We investigated the effect of scour depth on the flow around a circular cylinder in a gravity current. In order to simulate the gravity current flow past a circular cylinder placed above a scour, we solved the incompressible Navier–Stokes and concentration transport equations based on the finite volume method. Vorticity fields, hydrodynamic forces, and pressure distributions on the cylinder and streamlines with regard to scour depth are examined to investigate the effect of scour depth on the flow over the cylinder. As the scour depth increases, the first maximum at the impact stage and mean drag during the quasi-steady state stage subsequently decrease. In particular, the first maximum drag at the impact stage is almost 2.5 times greater than the mean drag during the quasi-steady state stage, regardless of the scour depth.
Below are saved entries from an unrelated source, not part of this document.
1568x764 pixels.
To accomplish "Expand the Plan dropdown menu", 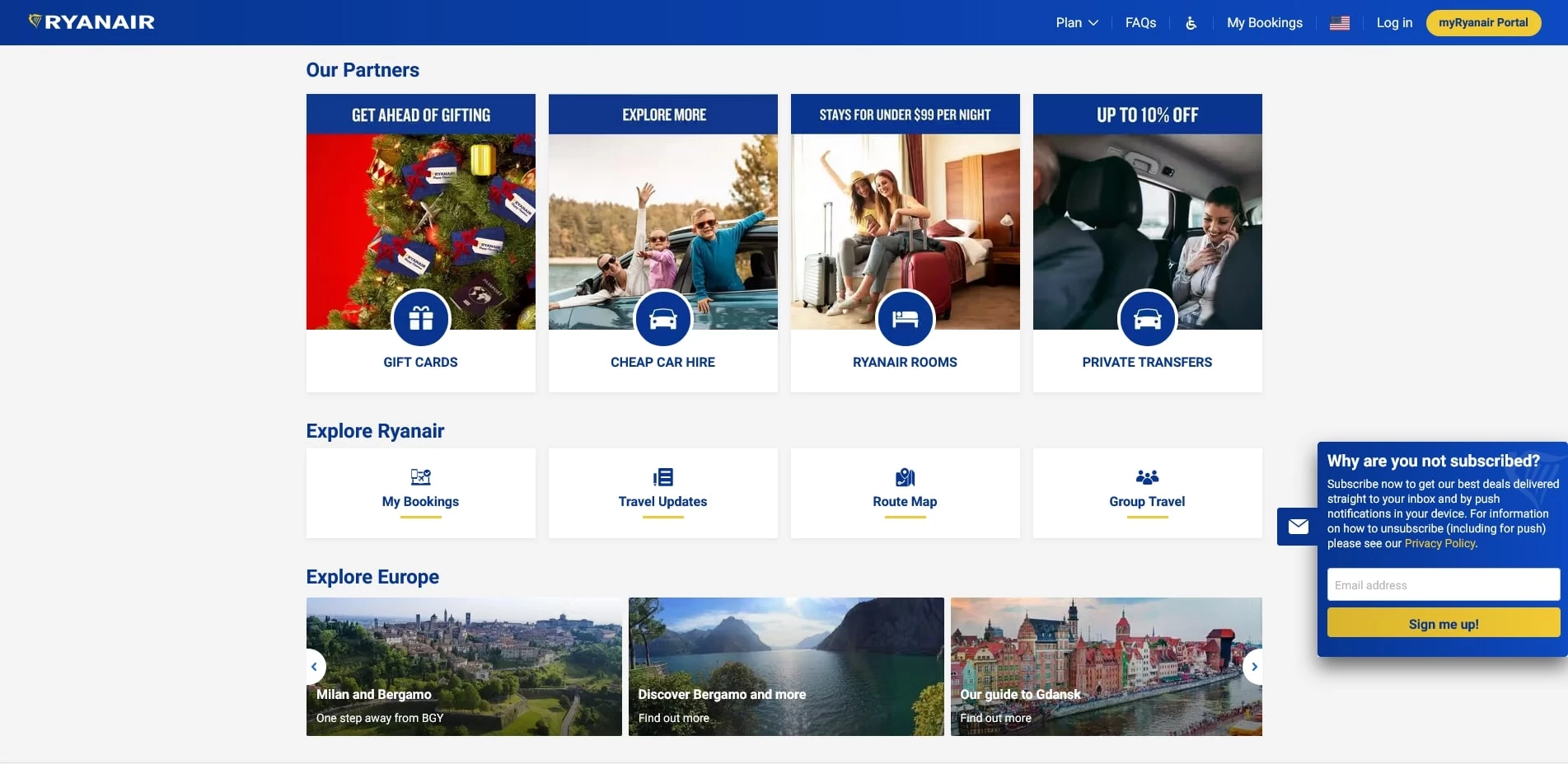I will [x=1076, y=23].
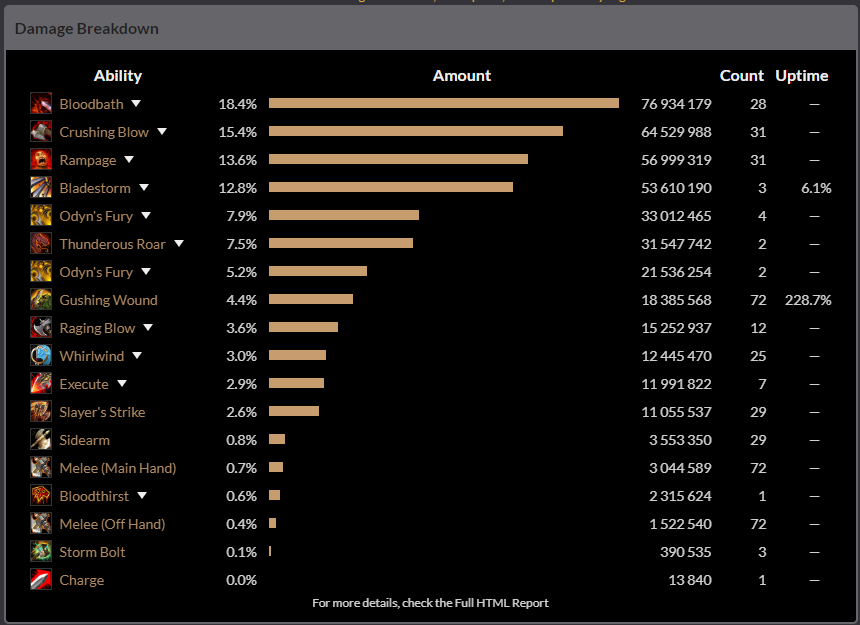Screen dimensions: 860x625
Task: Open the Melee (Main Hand) link
Action: click(117, 468)
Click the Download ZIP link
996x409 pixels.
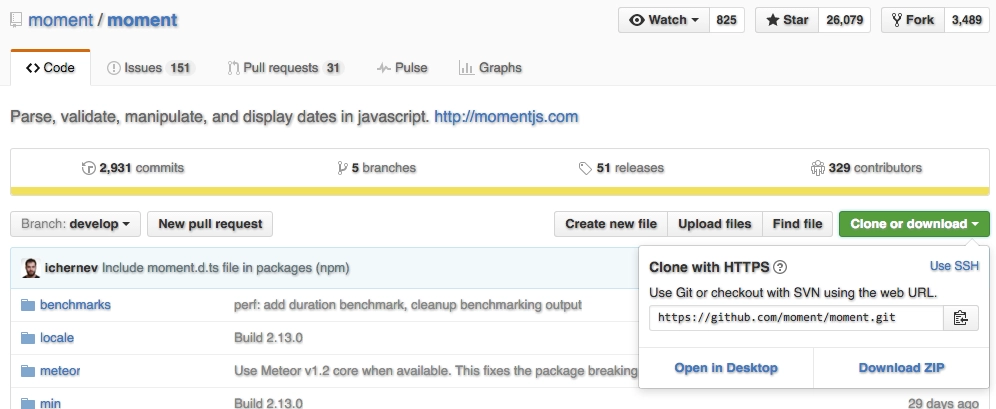pos(901,368)
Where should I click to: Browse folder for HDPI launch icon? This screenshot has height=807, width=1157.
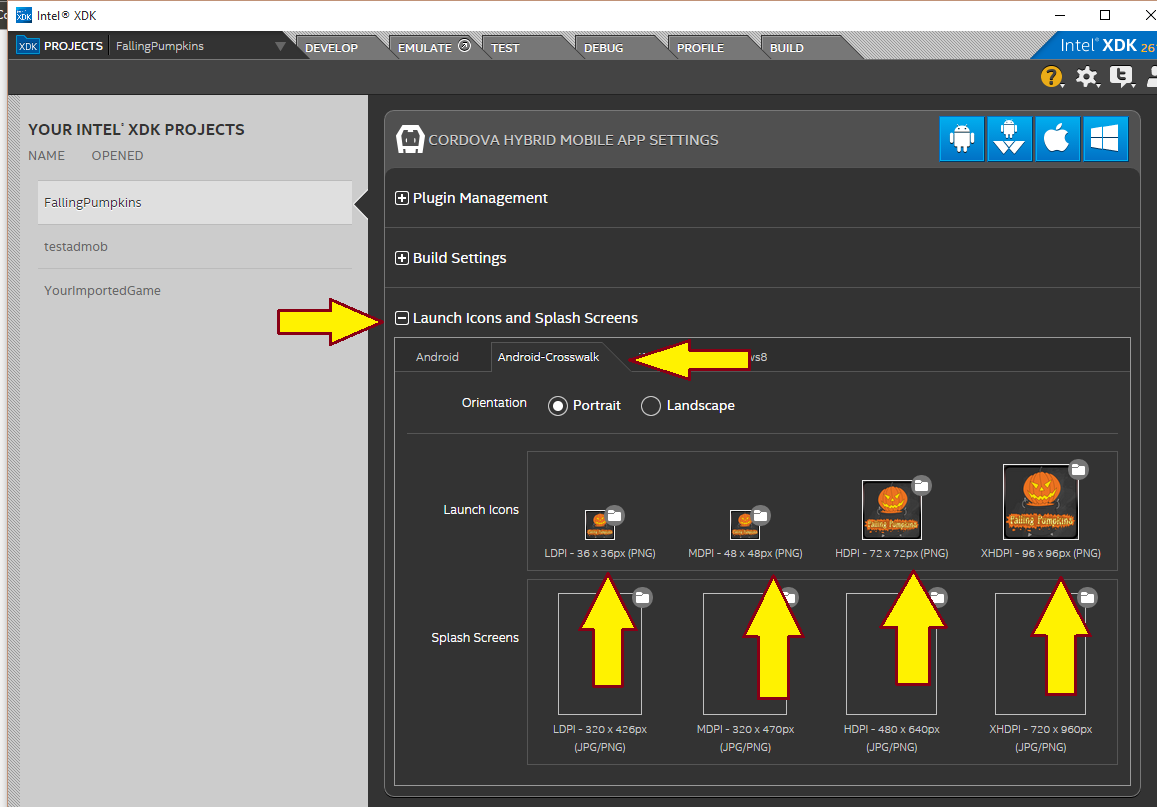(922, 485)

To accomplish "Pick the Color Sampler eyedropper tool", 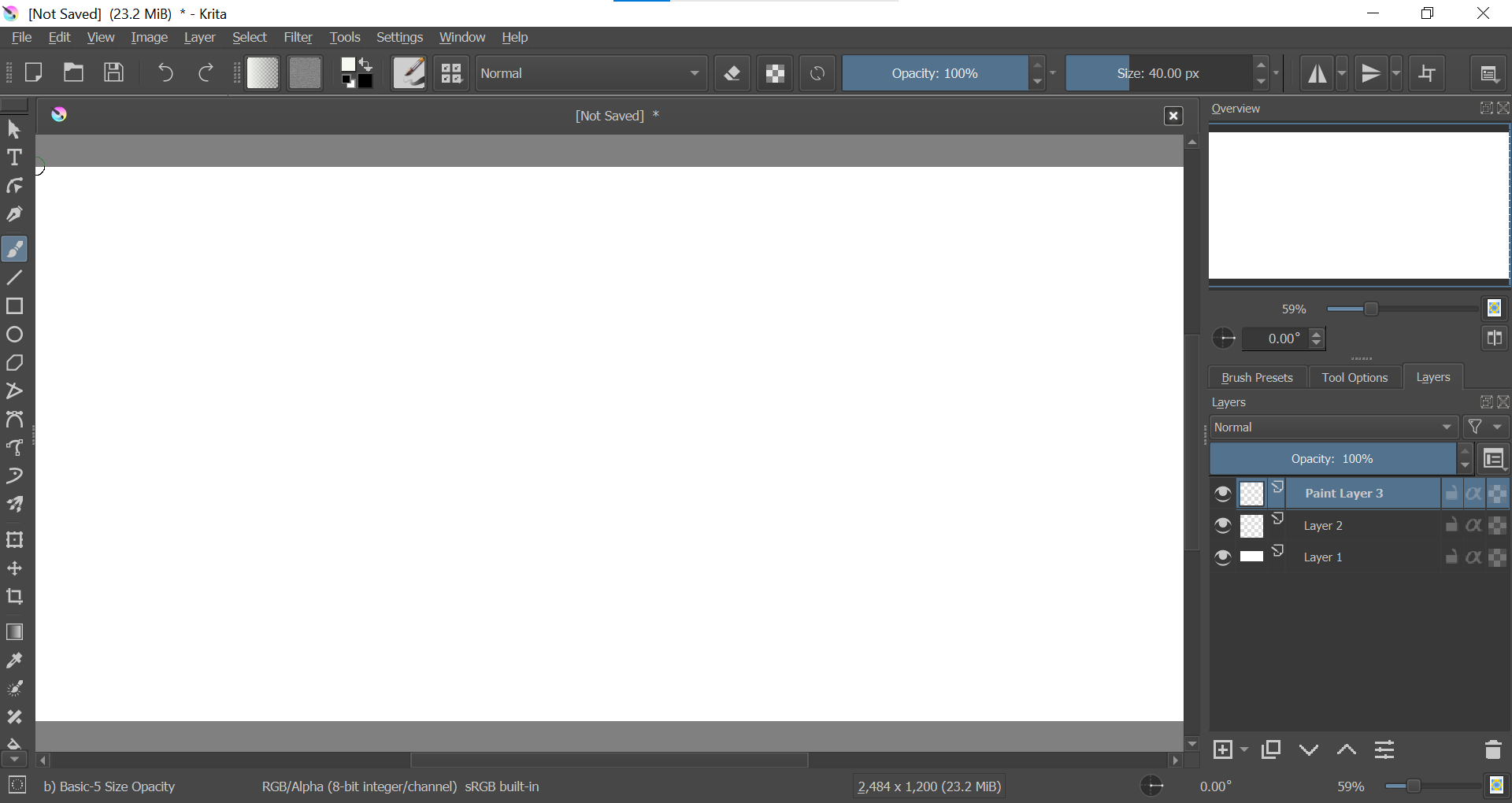I will pyautogui.click(x=14, y=661).
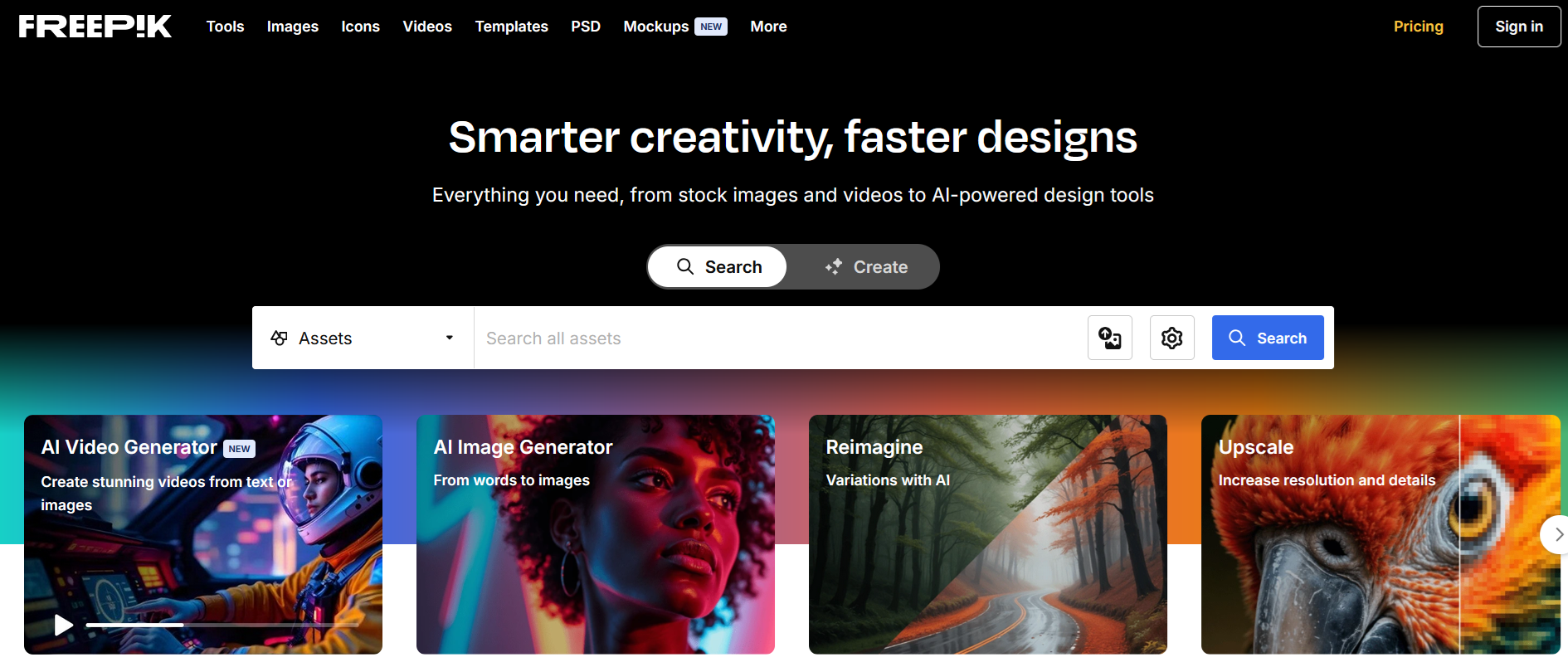The image size is (1568, 667).
Task: Open the Reimagine card
Action: [988, 534]
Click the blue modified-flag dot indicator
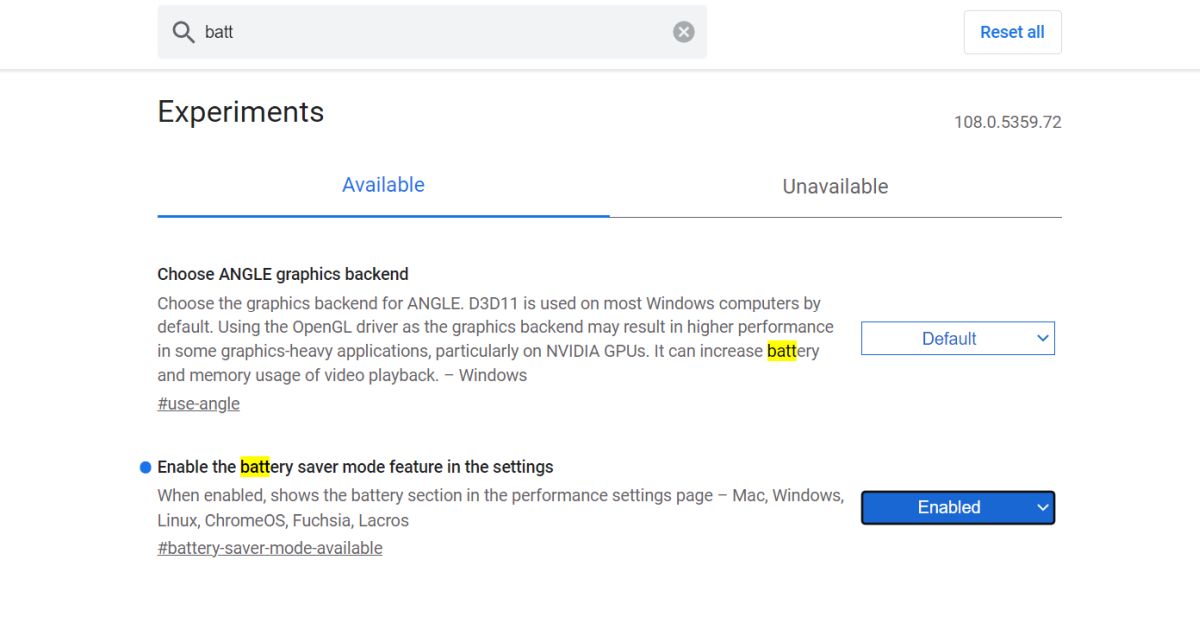This screenshot has height=617, width=1200. pos(145,467)
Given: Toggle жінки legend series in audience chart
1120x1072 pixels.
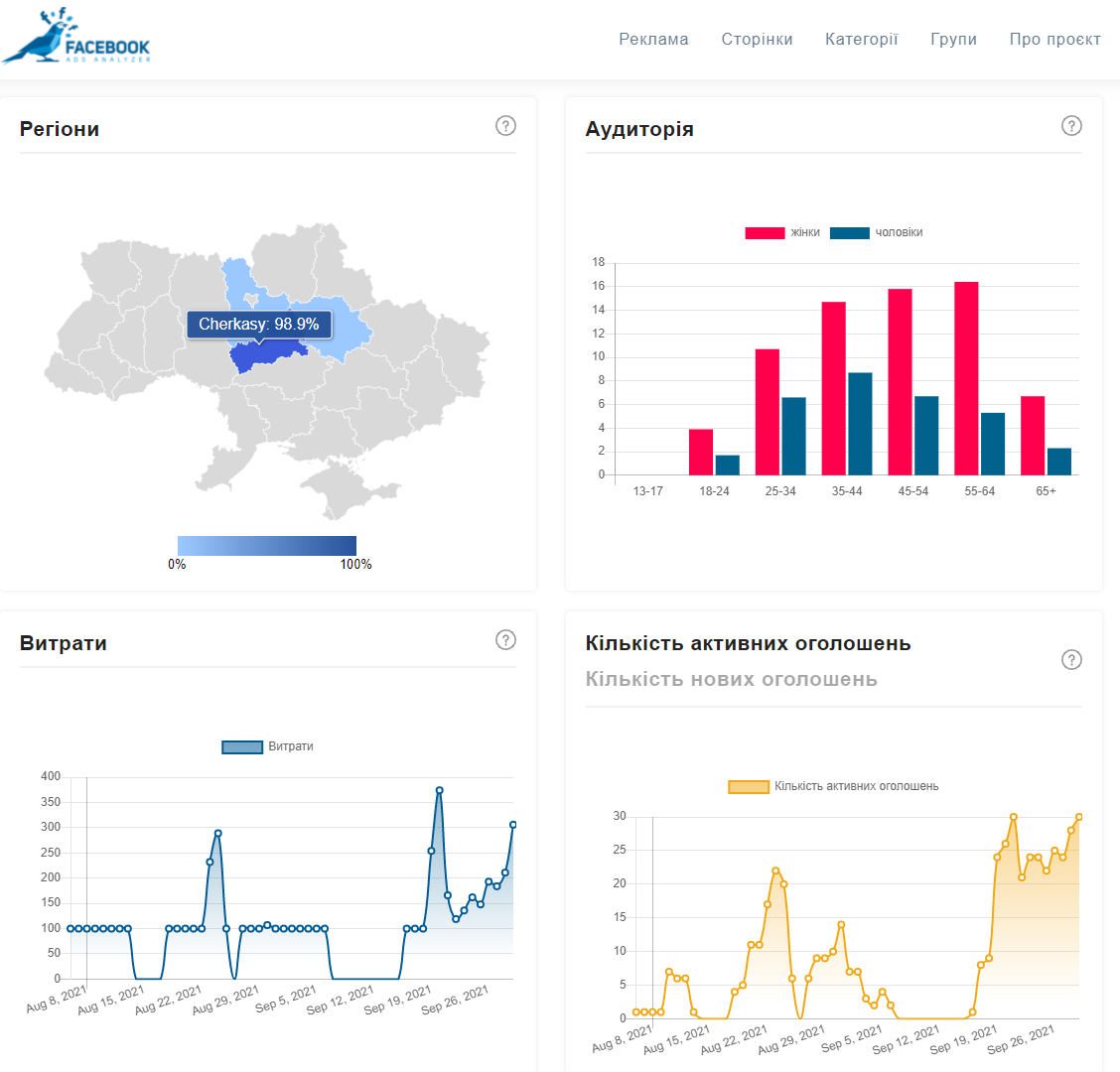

For a smaller scour depth, a root mean square (RMS) lift value of approximately zero reveals that no periodic vortex shedding occurs, indicating that the scour effect on vortex shedding is significant. However, as the scour depth increases, the RMS lift increases, resulting in an increase in the strength of the vortex shedding. For a larger scour depth, Kármán vortex shedding occurs near the cylinder. However, due to the existence of the scour, only negative vortices separated from the top side of the cylinder move farther downstream, resulting in a single vortex row on the smooth bed.